Mr. Watts: Does my hon. Friend agree that what is missing from the debate is the issue of what the voters want? It has been shown that when a postal vote is held, double the number of people—

Mr. Deputy Speaker: Order. The hon. Gentleman should be addressing the Chair, not his hon. Friend.

Mr. Watts: I apologise, Mr. Deputy Speaker. Is my hon. Friend aware that the turnout is doubled when a postal vote takes place? When a Liberal Democrat Member says that this is about lazy voters, he is actually accusing half the voters of being lazy.

Mr. Miller: My hon. Friend makes his point eloquently. His constituency has been subject to one of the pilots, as has Chorley in the north-west. I have examined the statistics carefully, because I am interested in alternative ways of voting. I have investigated other systems such as electronic voting. Although that system benefited the Conservative party in Vale Royal, I am in favour of it. I think it would be very short-sighted of us not to look for new opportunities to enfranchise people in all our communities.

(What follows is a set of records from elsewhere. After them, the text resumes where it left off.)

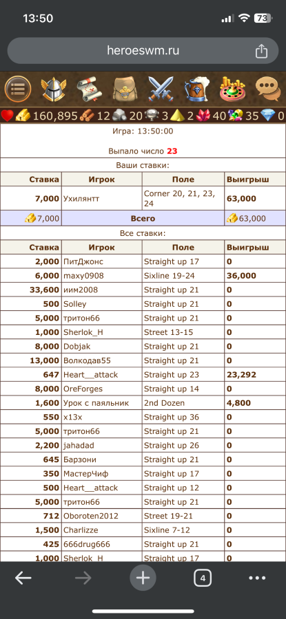Open the tavern beer mug icon
This screenshot has height=619, width=286.
196,89

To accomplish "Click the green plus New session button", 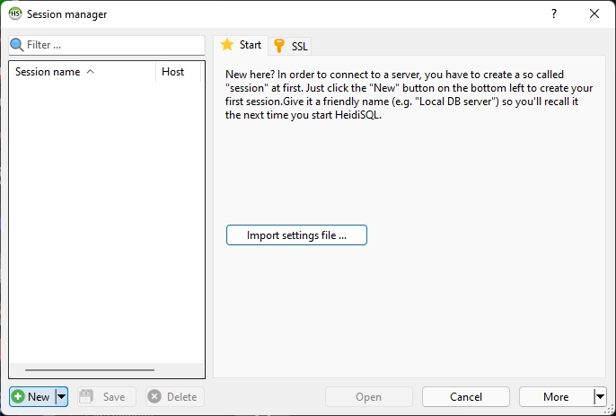I will tap(31, 397).
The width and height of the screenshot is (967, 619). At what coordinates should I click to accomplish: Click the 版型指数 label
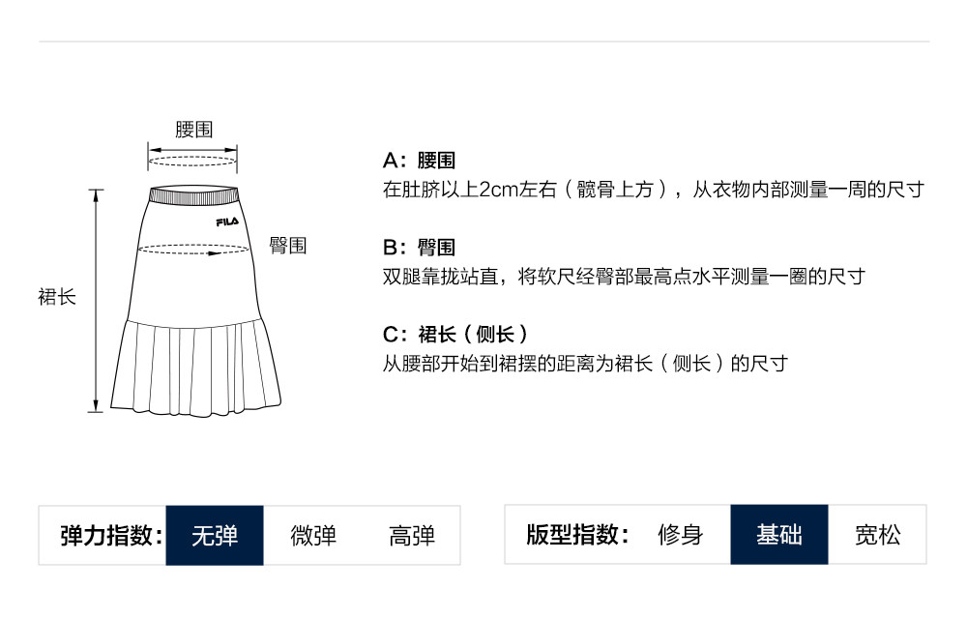577,534
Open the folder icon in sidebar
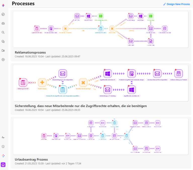This screenshot has width=193, height=170. click(x=3, y=51)
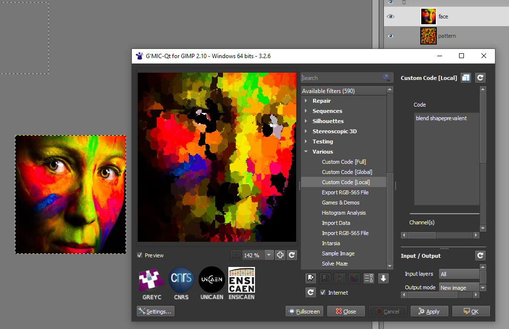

Mr. Cash: The hon. Gentleman mentioned the remarkable result in Chorley, where a postal ballot system increased the turnout from 31 per cent. in 1998 to 61 per cent. How does he explain the fact that the turnout dropped by 0.4 per cent. in Greenwich and by 3 per cent. in Hackney under the same system?

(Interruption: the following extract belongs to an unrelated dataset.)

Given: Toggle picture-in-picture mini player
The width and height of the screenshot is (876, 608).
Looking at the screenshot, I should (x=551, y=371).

Mr. Miller: I think there are special circumstances that we should examine in all the pilots we undertake, but I also think the Greenwich pilot was far too small for us to make any statistical sense out of the data. I should be happy to debate the point with the hon. Gentleman elsewhere.

My constituents in the north-west undoubtedly want more opportunities to vote. People who work difficult shifts in the chemical and vehicle-building industries in particular often find that that they must either rush to the ballot box after a 12-hour shift or miss their opportunities. Tremendous strides have been made in the recent past in removing some of the constraints preventing people from having postal ballots. I think we should agree, in the interests of those people and the other sections of society that I mentioned earlier, that it is utterly irresponsible of the Lords not to allow the will of the people of my constituency and of this House to prevail.

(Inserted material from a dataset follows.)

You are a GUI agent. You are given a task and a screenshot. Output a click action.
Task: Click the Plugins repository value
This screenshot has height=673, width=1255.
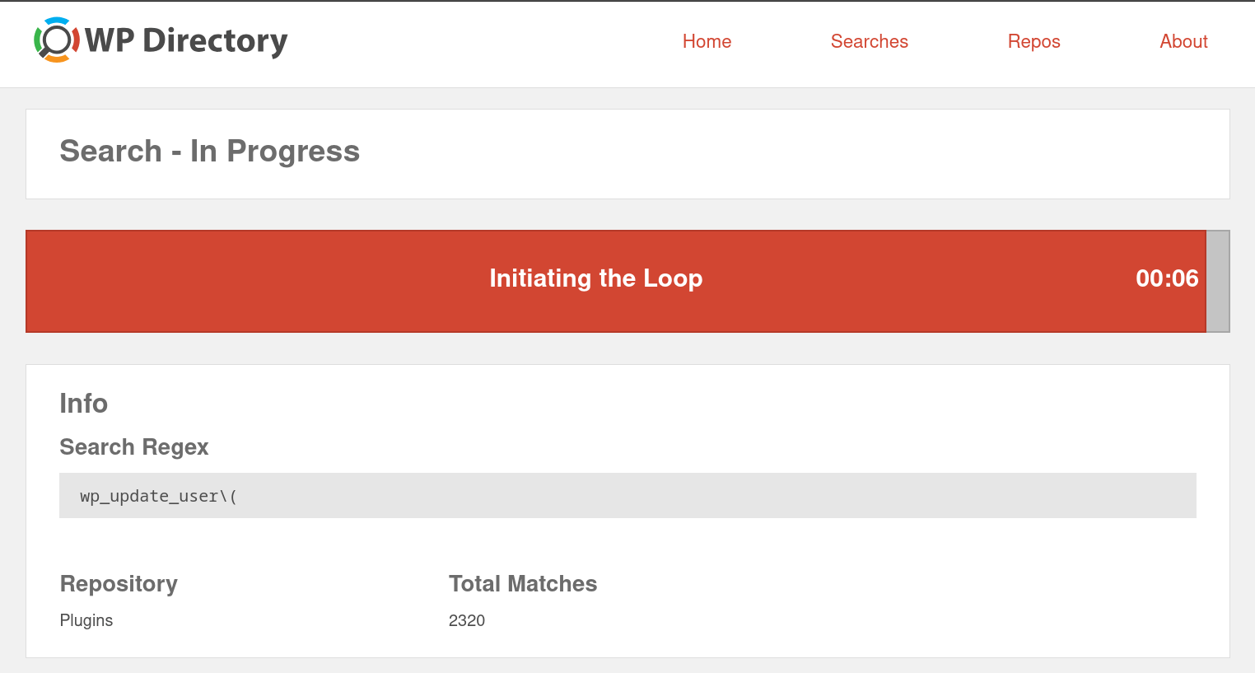pos(86,620)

Mr. Cash: One of the biggest problems involved in the whole question of postal voting is the background to the reasons why people want the turnout to increase. According to a recent opinion poll connected with the approaching European elections, it was stated that no more than 19 per cent. of the people of this country would participate. We know that in the last European elections the turnout was only 24 per cent., and I believe that in one part of the north-west—Liverpool, I think—it was only 9 per cent.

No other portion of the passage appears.